The distribution of speaker information in Dutch fricatives /s/ and /x/ from telephone dialogues

J Acoust Soc Am. 2020 Feb;147(2):949. doi: 10.1121/10.0000674.

Abstract

Although previous work has shown that some speech sounds are more speaker-specific than others, not much is known about the speaker information of the same segment in different linguistic contexts. The present study, therefore, investigated whether Dutch fricatives /s/ and /x/ from telephone dialogues contain differential speaker information as a function of syllabic position and labial co-articulation. These linguistic effects, established in earlier work on read broadband speech, were first investigated. Using a corpus of Dutch telephone speech, results showed that the telephone bandwidth captures the expected effects of perseverative and anticipatory labialization for dorsal fricative /x/, for which spectral peaks fall within the telephone band, but not for coronal fricative /s/, for which the spectral peak falls outside the telephone band.
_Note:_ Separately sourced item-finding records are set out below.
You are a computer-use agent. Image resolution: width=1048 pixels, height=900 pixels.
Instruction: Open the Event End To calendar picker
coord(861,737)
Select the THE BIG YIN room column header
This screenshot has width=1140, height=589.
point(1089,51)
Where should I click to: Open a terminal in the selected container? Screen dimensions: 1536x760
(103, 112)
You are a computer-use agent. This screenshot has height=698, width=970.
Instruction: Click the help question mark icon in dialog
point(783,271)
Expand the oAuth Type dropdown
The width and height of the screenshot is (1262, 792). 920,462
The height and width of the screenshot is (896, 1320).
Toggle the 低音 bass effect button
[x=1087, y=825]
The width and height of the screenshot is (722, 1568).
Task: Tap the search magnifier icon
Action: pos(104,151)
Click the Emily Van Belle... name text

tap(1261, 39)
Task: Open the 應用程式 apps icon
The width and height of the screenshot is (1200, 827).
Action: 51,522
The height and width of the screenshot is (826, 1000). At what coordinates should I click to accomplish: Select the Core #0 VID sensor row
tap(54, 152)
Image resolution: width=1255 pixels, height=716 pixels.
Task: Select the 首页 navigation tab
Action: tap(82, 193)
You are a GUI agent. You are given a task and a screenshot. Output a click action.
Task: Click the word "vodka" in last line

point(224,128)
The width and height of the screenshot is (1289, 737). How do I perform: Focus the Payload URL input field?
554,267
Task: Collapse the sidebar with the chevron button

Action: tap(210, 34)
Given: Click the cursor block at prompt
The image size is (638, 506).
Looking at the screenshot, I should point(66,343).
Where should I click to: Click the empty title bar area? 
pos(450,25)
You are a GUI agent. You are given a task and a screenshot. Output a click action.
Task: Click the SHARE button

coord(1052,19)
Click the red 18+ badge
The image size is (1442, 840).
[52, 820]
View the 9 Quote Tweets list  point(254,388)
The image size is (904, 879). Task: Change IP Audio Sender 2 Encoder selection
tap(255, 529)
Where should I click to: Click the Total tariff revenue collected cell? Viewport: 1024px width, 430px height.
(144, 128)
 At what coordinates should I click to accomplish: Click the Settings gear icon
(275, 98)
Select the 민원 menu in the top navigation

Multinomial logistic regression shows that /s/ contains slightly more speaker information than /x/ in telephone speech and that speaker information is distributed across the speech signal in a systematic way; even though differences in classification accuracy were small, codas and tokens with labial neighbors yielded higher scores than onsets and tokens with non-labial neighbors for both /s/ and /x/. These findings indicate that speaker information in the same speech sound is not the same across linguistic contexts.